College of Engineering News • Iowa State University

ECpE’s Wang awarded Harpole-Pentair Professorship, honoring outstanding junior faculty

Zhaoyu Wang

Zhaoyu Wang, Iowa State University Assistant Professor of Electrical and Computer Engineering (ECpE), recently was awarded the Harpole-Pentair Professorship, which recognizes and honors outstanding junior faculty with less than six years of academic experience at Iowa State. The award was created by Murray J. and Ruth M. Harpole in 1986 to provide supplemental support and enrichment opportunities for young assistant professors.

“[The professorship] recognizes his exemplary academic accomplishments at this early stage of his career,” said ECpE Palmer Department Chair Ashfaq Khokhar.

In the two short years he has taught and researched at Iowa State, Wang has worked on many projects and received millions of dollars in grants, including a recent $1.4 million award from the United States Department of Energy (DOE) to improve the country’s power grid. He currently has 11 ongoing projects as principal investigator (PI) and co-PI, including applying for grants from the DOE, National Science Foundation (NSF), Power Systems Engineering Research Center (PSERC) and others.

“Professor Wang’s recent appointment to the Harpole Pentair Professorship is a very well deserved recognition; it is also a way for the university to invest in Dr. Wang’s rapidly growing research program in smart grids and distributed energy systems,” said Distinguished Professor James McCalley, Wang’s department-appointed mentor. “In just two years, Dr. Wang’s program has become one of the most highly funded in the college, providing a strong signal that efforts to broaden research in electric power and energy infrastructure will provide healthy returns to the university for years to come.”

Wang is passionate about the areas of electric power and energy systems and infrastructure and improving the nation’s power grids.

“This is very important for national security and economic development. It’s also important to our daily life. We cannot work or live without electricity,” Wang said. “The problem with the current power grids, like any other infrastructure in the U.S., is they are outdated.

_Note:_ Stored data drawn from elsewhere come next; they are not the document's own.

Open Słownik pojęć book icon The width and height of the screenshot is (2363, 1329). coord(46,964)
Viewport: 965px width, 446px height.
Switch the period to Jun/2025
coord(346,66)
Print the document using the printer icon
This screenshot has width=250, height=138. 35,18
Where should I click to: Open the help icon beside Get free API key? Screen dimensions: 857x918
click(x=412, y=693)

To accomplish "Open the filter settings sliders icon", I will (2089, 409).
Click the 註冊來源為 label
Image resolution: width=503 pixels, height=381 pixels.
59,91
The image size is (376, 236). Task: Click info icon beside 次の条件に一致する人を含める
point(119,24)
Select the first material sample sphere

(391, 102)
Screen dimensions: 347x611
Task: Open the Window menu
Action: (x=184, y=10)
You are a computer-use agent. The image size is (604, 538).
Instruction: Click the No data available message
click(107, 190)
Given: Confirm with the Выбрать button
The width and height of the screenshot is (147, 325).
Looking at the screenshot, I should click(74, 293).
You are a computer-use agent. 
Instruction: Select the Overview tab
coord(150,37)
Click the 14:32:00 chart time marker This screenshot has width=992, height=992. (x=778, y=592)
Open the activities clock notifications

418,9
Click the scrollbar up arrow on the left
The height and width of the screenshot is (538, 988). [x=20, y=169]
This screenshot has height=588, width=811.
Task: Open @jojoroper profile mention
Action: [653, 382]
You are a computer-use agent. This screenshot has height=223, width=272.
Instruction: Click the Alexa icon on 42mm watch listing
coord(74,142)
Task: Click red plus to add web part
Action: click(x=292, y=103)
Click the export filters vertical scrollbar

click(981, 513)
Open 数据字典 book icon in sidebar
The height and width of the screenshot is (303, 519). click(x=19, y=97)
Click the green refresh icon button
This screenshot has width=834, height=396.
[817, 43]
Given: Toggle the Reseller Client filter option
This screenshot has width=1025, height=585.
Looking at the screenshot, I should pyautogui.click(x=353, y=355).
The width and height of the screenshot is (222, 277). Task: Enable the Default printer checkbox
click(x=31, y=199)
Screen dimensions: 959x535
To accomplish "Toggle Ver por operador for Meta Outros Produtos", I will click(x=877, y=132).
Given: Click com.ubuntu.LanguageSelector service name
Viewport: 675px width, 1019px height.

Our economy and technology are changing… Our power grids were built decades ago, which are less efficient and difficult to accommodate renewable energy resources. It’s vulnerable to cyber and physical attacks. What we want to do is to use our research to make the power grids more resilient, efficient and environmentally friendly.”

Wang credits Iowa State senior professors, Palmer Department Chair Ashfaq Khokhar, McCalley, Sandbulte Professor Ian Dobson and Nicholas Professor Venkataramana Ajjarapu with helping him gain early success and receiving the Harpole-Pentair Professorship.

“[McCalley] shares his experiences and gives me good directions of where to go and how to deal with different problems or difficult situations,” Wang said. “He helps me correct the way that I am doing research and supervising the students. Professor Dobson and I have dinner and lunch frequently. We have a joint NSF project, which is my first NSF project. We are writing that proposal together, and I am learning a lot from him. I really respect his way of doing research as a true scholar, and I hope I can become someone like him in the future.”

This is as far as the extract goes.